The National Weather Service recognized Cameron County as a StormReady community during the commissioners’ Oct. 7 meeting, saying the county met the program’s preparedness criteria and is the first countywide StormReady community certified in the Rio Grande Valley.
Barry Goldsmith, warning coordination meteorologist at the National Weather Service Brownsville office, reviewed the program’s main elements: a 24‑hour warning point and emergency operations center; multiple public alerting and monitoring methods; local weather monitoring systems; public readiness education and spotter training; and a formal hazardous weather plan with exercises. “Cameron County is the first county wide StormReady community that we certified in the Rio Grande Valley,” Goldsmith said.

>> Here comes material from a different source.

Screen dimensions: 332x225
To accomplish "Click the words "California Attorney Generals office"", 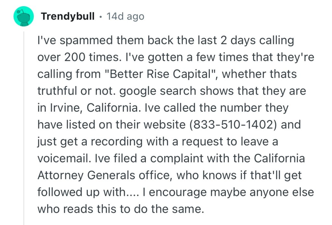I will pyautogui.click(x=169, y=167).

Tom, the county emergency management official, credited expanded resources and more regular inter‑jurisdictional coordination with helping secure the designation. County Judge Trevino said he prioritized additional resources to emergency management after taking office and cited the county’s monthly hurricane‑season coordination calls and neighbor‑ing city collaboration as key factors.
The National Weather Service offered the county a StormReady sign that can be displayed at sites across the county; the certification lasts four years and is expected to be straightforward to renew, the meteorologist said. County staff also noted related outreach: the county said it has distributed more than 500 smoke detectors in the region and planned another distribution of 250 detectors in Harlingen on Nov. 8.
The presentation was made as a formal recognition to the court; no vote was required.